Robert Greene

Nathan Drake, in Shakespeare and His Times (1817; 1838) 304.

Of this ingenious and prolific writer, we have already related so many particulars, that nothing more can be wanting here, than a brief character of his poetical genius. Were his poetry collected from his various pamphlets and plays, of which nearly fifty are known to be extant, a most interesting little volume might be formed. The extreme rarity, however, of his productions, may render this an object of no easy attainment; but of its effect a pretty accurate idea may be acquired from what has been done by Mr. Beloe, who, in his Anecdotes of Literature, has collected many beautiful specimens from the following pieces of our author. Tullie's Love, 1616; Penelope's Web, 1601: Farewell to Follie, 1617; Never Too Late, 1590; History of Arbasto, 1617; Arcadia, or Menaphon, 1589; Orphanion, 1599; Philomela, 1592.

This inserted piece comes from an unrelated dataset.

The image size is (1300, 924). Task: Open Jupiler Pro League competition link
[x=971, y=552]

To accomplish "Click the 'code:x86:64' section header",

Though most of the productions of Greene were written to supply the wants of the passing hour, yet the poetical effusions scattered through his works betray few marks of haste or slovenliness, and many of them, indeed, may be classed among the most polished and eminent of their day. To much warmth and fertility of fancy, they add a noble strain of feeling and enthusiasm, together with many exquisite touches of the pathetic, and so many impressive lessons of morality, as, in a great measure, to atone for the licentiousness of several of his prose tracts.